> _Task description_:
Below are some records; return all of them exactly as they are.

> _Records drawn from a dataset_:
------------------------------

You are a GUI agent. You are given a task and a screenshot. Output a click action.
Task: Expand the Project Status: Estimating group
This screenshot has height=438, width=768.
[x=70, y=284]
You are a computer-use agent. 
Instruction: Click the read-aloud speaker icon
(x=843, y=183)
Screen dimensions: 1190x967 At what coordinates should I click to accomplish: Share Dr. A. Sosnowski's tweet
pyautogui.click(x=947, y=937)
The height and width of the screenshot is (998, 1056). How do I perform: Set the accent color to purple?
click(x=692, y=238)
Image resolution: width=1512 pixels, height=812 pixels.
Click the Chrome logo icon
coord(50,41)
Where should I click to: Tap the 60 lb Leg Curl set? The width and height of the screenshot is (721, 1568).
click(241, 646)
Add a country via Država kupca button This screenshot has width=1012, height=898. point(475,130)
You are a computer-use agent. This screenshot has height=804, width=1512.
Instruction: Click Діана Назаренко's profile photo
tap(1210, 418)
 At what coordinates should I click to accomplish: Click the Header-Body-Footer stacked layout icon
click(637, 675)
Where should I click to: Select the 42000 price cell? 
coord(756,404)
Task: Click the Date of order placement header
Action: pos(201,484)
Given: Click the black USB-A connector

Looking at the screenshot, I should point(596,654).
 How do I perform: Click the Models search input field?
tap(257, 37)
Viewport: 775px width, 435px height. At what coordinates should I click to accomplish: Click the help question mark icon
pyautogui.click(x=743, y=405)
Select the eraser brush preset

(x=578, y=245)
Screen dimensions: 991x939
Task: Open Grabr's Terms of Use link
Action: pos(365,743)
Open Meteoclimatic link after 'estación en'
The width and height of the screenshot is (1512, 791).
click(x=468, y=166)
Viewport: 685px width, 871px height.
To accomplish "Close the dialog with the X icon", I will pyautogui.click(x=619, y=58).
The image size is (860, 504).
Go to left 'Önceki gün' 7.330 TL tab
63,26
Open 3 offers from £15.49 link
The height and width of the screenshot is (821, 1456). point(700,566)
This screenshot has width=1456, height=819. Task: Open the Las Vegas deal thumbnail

------------------------------

> _Task response_:
You are a GUI agent. You are given a task and a screenshot. Output a click action.
Task: Expand the Project Status: Estimating group
This screenshot has height=438, width=768.
[x=70, y=284]
You are a computer-use agent. 
Instruction: Click the read-aloud speaker icon
(x=843, y=183)
Screen dimensions: 1190x967 At what coordinates should I click to accomplish: Share Dr. A. Sosnowski's tweet
pyautogui.click(x=947, y=937)
The height and width of the screenshot is (998, 1056). How do I perform: Set the accent color to purple?
click(x=692, y=238)
Image resolution: width=1512 pixels, height=812 pixels.
Click the Chrome logo icon
coord(50,41)
Where should I click to: Tap the 60 lb Leg Curl set? The width and height of the screenshot is (721, 1568).
click(241, 646)
Add a country via Država kupca button This screenshot has width=1012, height=898. point(475,130)
You are a computer-use agent. This screenshot has height=804, width=1512.
Instruction: Click Діана Назаренко's profile photo
tap(1210, 418)
 At what coordinates should I click to accomplish: Click the Header-Body-Footer stacked layout icon
click(637, 675)
Where should I click to: Select the 42000 price cell? 
coord(756,404)
Task: Click the Date of order placement header
Action: pos(201,484)
Given: Click the black USB-A connector

Looking at the screenshot, I should point(596,654).
 How do I perform: Click the Models search input field?
tap(257, 37)
Viewport: 775px width, 435px height. At what coordinates should I click to accomplish: Click the help question mark icon
pyautogui.click(x=743, y=405)
Select the eraser brush preset

(x=578, y=245)
Screen dimensions: 991x939
Task: Open Grabr's Terms of Use link
Action: pos(365,743)
Open Meteoclimatic link after 'estación en'
The width and height of the screenshot is (1512, 791).
click(x=468, y=166)
Viewport: 685px width, 871px height.
To accomplish "Close the dialog with the X icon", I will pyautogui.click(x=619, y=58).
The image size is (860, 504).
Go to left 'Önceki gün' 7.330 TL tab
63,26
Open 3 offers from £15.49 link
The height and width of the screenshot is (821, 1456). point(700,566)
This screenshot has width=1456, height=819. Task: Open the Las Vegas deal thumbnail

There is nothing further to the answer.